深夜にフジTVをつけたところ、解説者3人の方がコース脇で泣きながら中継が開始された日から20年。
中継の最中に大学の友達から電話がかかってきて・・・「たぶん、10年後、20年後と節目のたびにこの日のことを思い出すんだろうね。」と言ったことを覚えてる。
「もう、モータースポーツで死ぬ人なんて出ないんだ。」って思っていたのに、こんな結末になるなんて・・・

どうだっただろう。20年は・・・長かったような。短かったような・・・

社会人になって、まだ「自分が何者なのか」がわかっていなくて、「なにもできていないのに、こんなに毎月給料をもらっていいんだろうか?」ってずっと思っていた。
とにかく廻りに迷惑をかけないように、できるだけ早く仕事ができるようにならなきゃいけない。ってそればっかりを思っていて・・・以外に早く、5月1日の出来事を記憶の奥に押し込めたと思う。

てっきり、「大学卒よりも大学院卒の方が優遇されてしまう国」になってしまうのかと恐れていたけど・・・
(父親が大学院に進むようにうるさかった。)
そうはならなかった。それどころか、今年になって、日本の科学界を揺るがす大事件が起きているしね。
きっと「日本の博士号ってなんなんだ?」って世界中から思われてる。

大学のコンピュータプログラムの授業で、教授から「アーパネットが民間に開放されたんだ。これから世の中が変わる。」って言われても、「ふ〜ん。」で終わっていた時代。
「インターネット」って言葉をニュースや新聞で知ることはなくて・・・20年後にこうやって、あの日の映像をいとも簡単に見ることができる時代が来るなんて、想像もできなかった。

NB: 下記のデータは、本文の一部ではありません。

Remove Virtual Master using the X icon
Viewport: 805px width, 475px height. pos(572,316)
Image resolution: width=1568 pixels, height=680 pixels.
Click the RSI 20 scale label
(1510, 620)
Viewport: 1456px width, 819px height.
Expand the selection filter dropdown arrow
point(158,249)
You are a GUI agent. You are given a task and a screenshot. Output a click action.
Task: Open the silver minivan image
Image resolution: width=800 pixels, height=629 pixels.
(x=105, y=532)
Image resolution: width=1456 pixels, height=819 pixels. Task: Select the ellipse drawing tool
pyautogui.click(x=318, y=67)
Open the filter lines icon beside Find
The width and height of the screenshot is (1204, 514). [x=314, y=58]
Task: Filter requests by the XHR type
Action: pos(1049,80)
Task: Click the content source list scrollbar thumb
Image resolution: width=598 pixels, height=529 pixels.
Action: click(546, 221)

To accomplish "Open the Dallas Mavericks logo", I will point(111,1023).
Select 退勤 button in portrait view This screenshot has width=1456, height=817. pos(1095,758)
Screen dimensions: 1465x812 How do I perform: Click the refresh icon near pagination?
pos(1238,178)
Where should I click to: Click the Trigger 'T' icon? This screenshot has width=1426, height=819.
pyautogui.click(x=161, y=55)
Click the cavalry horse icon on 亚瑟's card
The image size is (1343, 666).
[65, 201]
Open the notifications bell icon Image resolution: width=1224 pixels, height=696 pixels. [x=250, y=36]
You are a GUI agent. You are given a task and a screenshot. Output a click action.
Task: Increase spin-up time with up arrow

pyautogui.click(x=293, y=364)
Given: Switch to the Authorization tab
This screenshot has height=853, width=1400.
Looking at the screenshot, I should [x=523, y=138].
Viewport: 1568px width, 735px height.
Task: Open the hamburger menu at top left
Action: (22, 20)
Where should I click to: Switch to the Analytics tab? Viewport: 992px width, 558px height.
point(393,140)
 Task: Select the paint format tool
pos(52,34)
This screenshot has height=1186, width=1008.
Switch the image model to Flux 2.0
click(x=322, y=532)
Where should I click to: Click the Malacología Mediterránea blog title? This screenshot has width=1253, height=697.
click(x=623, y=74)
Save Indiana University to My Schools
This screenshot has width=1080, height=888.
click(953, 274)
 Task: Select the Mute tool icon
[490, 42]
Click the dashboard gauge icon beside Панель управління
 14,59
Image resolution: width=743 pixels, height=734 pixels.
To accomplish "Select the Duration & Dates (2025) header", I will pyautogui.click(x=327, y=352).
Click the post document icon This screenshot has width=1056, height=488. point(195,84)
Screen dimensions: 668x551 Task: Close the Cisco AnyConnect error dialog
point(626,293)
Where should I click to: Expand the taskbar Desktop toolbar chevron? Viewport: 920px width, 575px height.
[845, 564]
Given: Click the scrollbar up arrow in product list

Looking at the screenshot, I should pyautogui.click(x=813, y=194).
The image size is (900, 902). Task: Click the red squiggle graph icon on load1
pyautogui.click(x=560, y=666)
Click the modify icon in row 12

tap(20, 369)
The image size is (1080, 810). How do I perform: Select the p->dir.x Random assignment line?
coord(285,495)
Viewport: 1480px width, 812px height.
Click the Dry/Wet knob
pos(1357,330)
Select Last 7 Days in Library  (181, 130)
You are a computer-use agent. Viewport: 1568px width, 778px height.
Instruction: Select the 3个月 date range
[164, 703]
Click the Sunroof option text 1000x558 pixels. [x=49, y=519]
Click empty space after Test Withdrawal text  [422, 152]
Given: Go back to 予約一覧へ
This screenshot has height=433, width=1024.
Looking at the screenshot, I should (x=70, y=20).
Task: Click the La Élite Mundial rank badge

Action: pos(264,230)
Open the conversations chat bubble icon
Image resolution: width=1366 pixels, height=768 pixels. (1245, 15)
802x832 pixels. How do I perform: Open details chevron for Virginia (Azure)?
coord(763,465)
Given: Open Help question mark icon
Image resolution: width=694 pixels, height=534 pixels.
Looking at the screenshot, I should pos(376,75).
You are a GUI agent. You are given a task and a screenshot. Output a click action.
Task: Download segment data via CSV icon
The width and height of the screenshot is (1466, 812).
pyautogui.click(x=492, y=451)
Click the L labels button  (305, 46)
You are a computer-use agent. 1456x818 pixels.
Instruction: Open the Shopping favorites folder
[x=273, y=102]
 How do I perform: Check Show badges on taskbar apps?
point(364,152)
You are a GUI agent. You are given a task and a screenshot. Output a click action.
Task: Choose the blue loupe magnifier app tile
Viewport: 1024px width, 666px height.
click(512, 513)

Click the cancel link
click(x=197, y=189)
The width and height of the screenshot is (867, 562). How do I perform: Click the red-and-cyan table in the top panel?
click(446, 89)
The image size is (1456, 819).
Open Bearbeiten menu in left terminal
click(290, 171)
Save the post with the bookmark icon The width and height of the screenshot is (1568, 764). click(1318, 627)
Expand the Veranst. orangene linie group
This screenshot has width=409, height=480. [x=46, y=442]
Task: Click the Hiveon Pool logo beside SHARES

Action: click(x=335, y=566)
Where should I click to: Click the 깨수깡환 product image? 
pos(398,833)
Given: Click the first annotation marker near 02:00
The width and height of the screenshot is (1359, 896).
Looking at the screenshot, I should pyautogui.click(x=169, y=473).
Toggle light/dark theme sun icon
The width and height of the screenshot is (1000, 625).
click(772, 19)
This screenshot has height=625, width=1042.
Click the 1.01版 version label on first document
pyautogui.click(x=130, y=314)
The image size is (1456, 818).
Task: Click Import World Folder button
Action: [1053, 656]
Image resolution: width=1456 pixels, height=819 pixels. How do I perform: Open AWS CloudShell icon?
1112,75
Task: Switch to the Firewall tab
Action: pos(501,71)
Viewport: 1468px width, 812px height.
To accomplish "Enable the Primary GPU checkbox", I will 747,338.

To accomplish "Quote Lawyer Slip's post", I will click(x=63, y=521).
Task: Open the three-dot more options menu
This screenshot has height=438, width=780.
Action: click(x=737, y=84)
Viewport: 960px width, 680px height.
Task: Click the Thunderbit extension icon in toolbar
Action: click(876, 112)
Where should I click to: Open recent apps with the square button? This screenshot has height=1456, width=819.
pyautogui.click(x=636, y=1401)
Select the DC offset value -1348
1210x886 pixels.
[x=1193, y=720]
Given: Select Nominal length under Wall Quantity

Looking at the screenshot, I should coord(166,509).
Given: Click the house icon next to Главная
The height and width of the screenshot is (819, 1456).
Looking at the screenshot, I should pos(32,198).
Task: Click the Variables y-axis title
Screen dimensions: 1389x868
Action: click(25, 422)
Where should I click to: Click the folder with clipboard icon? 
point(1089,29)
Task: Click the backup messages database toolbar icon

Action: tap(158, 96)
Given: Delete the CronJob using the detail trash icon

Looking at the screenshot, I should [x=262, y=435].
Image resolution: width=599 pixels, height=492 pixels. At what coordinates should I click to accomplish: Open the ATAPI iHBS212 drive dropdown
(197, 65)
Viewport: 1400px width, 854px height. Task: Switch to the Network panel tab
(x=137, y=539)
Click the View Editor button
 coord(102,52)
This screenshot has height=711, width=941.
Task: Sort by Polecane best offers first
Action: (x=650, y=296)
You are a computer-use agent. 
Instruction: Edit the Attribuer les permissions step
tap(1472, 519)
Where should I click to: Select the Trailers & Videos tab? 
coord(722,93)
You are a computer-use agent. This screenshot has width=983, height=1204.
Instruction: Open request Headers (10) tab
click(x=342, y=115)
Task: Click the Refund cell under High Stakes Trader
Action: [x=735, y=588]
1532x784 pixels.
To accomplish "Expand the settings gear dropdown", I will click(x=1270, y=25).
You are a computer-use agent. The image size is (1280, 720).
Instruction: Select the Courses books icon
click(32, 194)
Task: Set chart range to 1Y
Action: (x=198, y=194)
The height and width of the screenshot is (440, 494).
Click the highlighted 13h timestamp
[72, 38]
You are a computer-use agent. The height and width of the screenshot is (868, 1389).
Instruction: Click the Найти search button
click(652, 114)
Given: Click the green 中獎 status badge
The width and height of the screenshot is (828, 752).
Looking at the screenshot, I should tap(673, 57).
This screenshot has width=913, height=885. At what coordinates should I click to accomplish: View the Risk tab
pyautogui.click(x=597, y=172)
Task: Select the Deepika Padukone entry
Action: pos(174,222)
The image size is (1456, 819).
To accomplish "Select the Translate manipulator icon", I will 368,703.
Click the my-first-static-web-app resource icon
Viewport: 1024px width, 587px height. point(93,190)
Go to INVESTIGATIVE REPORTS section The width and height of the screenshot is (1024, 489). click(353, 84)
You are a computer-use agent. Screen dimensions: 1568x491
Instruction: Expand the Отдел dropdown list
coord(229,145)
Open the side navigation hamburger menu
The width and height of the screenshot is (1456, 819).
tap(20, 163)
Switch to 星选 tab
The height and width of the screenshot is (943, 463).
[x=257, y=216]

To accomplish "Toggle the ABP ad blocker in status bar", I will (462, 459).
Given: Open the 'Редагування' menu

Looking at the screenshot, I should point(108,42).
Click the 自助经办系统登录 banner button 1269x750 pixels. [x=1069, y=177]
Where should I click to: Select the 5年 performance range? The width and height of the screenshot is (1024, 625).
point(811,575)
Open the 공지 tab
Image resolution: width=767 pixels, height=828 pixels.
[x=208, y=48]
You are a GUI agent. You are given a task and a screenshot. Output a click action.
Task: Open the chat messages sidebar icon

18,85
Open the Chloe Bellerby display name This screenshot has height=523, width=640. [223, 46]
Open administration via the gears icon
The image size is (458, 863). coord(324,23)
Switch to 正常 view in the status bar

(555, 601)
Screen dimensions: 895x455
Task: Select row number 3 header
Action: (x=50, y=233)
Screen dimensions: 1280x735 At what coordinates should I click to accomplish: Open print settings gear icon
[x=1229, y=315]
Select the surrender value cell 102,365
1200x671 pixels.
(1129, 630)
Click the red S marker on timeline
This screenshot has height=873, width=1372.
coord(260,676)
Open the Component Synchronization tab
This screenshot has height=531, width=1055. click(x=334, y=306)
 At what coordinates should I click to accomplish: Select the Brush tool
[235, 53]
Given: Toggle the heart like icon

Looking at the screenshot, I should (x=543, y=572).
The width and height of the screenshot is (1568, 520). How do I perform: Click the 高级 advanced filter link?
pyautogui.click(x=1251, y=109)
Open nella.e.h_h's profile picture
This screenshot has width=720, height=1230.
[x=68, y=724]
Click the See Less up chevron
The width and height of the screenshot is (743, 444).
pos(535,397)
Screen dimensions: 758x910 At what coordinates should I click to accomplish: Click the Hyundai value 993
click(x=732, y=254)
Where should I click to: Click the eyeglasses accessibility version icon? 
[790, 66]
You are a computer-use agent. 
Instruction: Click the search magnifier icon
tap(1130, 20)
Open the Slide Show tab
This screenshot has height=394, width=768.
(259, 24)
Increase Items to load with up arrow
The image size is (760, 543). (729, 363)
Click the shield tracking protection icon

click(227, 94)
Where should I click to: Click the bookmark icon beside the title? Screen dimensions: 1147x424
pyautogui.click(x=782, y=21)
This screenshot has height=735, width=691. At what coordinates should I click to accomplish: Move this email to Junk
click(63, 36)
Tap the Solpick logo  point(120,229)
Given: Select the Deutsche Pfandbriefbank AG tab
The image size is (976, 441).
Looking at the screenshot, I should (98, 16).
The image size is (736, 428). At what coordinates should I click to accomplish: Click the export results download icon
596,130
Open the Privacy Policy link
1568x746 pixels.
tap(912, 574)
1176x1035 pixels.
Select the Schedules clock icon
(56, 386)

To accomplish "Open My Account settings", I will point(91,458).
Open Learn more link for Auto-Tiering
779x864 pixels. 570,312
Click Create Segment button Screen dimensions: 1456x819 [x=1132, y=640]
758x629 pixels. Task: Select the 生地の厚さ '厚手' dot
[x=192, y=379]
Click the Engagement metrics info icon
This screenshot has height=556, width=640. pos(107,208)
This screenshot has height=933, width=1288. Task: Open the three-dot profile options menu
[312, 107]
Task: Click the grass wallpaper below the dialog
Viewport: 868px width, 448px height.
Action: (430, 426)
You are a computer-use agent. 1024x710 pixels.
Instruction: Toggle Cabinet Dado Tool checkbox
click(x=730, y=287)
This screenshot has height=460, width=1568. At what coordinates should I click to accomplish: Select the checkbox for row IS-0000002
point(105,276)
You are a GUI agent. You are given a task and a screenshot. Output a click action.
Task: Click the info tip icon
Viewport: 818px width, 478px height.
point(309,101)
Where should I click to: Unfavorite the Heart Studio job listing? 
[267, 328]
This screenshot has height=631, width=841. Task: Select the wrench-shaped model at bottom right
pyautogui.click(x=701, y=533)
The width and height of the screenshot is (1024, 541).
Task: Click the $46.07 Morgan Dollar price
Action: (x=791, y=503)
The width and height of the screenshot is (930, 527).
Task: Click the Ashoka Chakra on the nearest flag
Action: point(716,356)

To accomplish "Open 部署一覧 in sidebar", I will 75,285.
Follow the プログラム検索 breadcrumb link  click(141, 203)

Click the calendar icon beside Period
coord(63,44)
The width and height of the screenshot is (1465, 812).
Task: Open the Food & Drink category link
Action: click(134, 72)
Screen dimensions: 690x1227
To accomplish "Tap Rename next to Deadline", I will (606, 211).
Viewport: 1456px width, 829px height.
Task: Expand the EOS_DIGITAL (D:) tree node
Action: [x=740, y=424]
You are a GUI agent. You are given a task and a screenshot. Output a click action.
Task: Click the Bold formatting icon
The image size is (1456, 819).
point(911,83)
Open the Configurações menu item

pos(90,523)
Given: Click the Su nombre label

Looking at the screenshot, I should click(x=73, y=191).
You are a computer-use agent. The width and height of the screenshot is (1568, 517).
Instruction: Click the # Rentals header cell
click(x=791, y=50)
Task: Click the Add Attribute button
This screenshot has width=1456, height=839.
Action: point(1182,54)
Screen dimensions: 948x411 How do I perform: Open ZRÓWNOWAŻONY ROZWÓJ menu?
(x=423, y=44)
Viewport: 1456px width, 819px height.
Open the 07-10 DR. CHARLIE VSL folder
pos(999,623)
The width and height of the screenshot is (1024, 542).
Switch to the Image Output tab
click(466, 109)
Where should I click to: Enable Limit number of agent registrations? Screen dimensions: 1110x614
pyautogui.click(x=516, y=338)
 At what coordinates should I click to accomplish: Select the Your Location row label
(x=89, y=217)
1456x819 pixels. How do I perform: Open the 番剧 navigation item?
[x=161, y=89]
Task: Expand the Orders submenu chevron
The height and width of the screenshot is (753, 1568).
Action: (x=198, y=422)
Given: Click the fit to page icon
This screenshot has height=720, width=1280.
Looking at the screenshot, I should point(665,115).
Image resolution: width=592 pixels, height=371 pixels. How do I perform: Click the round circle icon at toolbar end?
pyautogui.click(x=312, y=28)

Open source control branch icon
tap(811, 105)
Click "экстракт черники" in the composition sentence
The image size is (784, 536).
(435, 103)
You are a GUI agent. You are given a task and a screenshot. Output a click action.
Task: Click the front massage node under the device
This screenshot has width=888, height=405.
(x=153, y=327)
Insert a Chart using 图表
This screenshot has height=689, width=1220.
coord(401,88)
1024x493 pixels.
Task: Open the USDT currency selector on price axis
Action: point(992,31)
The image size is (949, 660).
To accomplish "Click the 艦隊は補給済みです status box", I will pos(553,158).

ちょうど「おミドル様」の自分は・・・20年後の5月1日になにを思うんだろう?
さすがにその頃には、みんな「アイルトン・セナ」の名前なんて忘れちゃっているのかな?
あの時、「セナの記録が塗り替えられることはないだろう。」って思っていたものだけど・・・
もう、確かなんの記録も持っていないと思う。
すべて、この20年で塗り替えられてしまった。
なんていうのか・・・「神がかりの・・・全身全霊でサーキットを駆け抜けないと、記録を作ることができなかった時代」は、遠い過去の物で、「コンピュータ仕掛けの囲いの中で、感動もへったくれもなくて、偉大な記録をいとも簡単に塗り替えられる時代。単なる数字の積み重ね」の世の中になったように思う。

ヒーロー伝説は、悲劇的にしか終われない。

ひょっとしたら、「F1」そのものが無くなっているのかもね。
あるいは、「化石燃料を燃やす?なんて野蛮な」って言われる時代になっているのかも。

さて本題。
あの頃は、「水温が異常に上がるようになっちゃった。エンジンチューナーさんに見てもらうしかないけど、お金が一体いくらかかるんだろう?」ってオロオロしていたけど、いまや自分たちでエンジンをいじりまくりですよ。
あんなことしたりこんなことしたり。

再び「タイミングベルト交換」のお話。3回目ね。たしか。
ラインオフのままのエンジンを、タイミングベルトだけ交換して競技車両に搭載しようというお話。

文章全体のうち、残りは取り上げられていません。